Fragment Soumission et usage de la raison n° 4 / 23  – Papier original : RO 161-2

Copies manuscrites du XVIIe s. : C1 : Soumission n° 228 p. 81 / C2 : p. 107

Éditions de Port-Royal : Chap. V - Soumission, et usage de la raison : 1669 et janv. 1670 p. 47-48 / 1678 n° 2 p. 50

Éditions savantes : Faugère II, 347, II / Havet XIII.2 / Michaut 388 / Brunschvicg 268 / Tourneur p. 228-7 / Le Guern 159 / Lafuma 170 / Sellier 201

 

 

 

Soumission.

 

Il faut savoir douter où il faut, assurer où il faut, en se soumettant où il faut. Qui ne fait ainsi n’entend pas la force de la raison. Il y [en] a qui faillent contre ces trois principes, ou en assurant tout comme démonstratif, manque de se connaître en démonstration, ou en doutant de tout, manque de savoir où il faut se soumettre, ou en se soumettant en tout, manque de savoir où il faut juger.

 

 

À en croire la Vie de M. Pascal de Gilberte Périer, cette maxime critique qui distingue trois dispositions d’esprit, correspondant chacune à un domaine différent, a sans doute été inspirée à Pascal par les principes que lui a inculqués son père dans sa jeunesse. Dans les sciences, la raison peut construire des démonstrations en se fondant sur les principes des sens et du cœur, mais elle ne doit pas tenter de démontrer ce qui est indémontrable, comme l’indique le fragment Grandeur 6 (Laf. 110, Sel. 142). Dans les matières de mémoire, qui sont normalement soumises à l’autorité, on ne doit pas appliquer un doute systématique, comme le montre la Préface au traité du vide. Enfin, abdiquer son jugement en se soumettant à l’autorité en tout, y compris pour ce dont les sens et la raison sont légitimement compétents, dans les questions de fait ou dans les observations scientifiques, conduit à la superstition, dont la liasse Soumission et la XVIIIe Provinciale dénoncent les méfaits. Une telle règle s’oppose ainsi aussi bien à l’obscurantisme superstitieux qu’à l’esprit critique intempérant.
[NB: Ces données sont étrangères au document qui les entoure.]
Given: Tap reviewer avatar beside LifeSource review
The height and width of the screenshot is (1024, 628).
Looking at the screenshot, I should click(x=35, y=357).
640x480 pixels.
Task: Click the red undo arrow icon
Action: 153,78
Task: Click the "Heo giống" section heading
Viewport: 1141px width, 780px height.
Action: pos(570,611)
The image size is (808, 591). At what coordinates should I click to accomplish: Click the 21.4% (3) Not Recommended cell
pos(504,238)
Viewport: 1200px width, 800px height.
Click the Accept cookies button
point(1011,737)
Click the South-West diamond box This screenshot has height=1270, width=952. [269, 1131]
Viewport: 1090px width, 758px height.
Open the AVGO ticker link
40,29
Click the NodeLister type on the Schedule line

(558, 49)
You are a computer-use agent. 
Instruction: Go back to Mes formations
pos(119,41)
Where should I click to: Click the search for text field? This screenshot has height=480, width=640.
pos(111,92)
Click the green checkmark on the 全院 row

Ce fragment renvoie donc aussi bien aux ouvrages de controverse religieuse de Pascal qu’à ses travaux scientifiques. Comme l’indique le fragment Soumission 1, le « vrai christianisme » consiste, aussi bien que les sciences, à savoir quelle méthode doit être appliquée dans chaque situation.

Michel Prigent écrit, à propos de ce fragment : « Il n’est pas de chrétien qui ait plus clairement exposé le problème de la foi dans ses rapports avec la raison qui ait plus respecté la vérité » : « les trois attitudes que Pascal nous recommande, celle du pyrrhonien qui doute où il faut, celle du géomètre qui assure où il faut, celle du chrétien qui se soumet où il faut, composent son propre personnage intellectuel et religieux. Les travaux du mathématicien, les expériences et les polémiques du physicien, les réflexions du philosophe sur les systèmes prétentieux et décevants, l’humilité raisonnable du chrétien se retrouvent et s’entretiennent. Entendre la force de la raison, c’est reconnaître l’étendue de son empire et les limites de son autorité ».

Enfin, il faut rapprocher ce fragment de Misère 6 (Laf. 58, Sel. 91) et 7 (Laf. 58, Sel. 92), Tyrannie : définir les manières de penser qui correspondent à chaque domaine, c’est, dans la connaissance, s’opposer à la tyrannie, qui consiste, selon Pascal, à vouloir avoir par une voie ce qu’on ne peut avoir que par une autre.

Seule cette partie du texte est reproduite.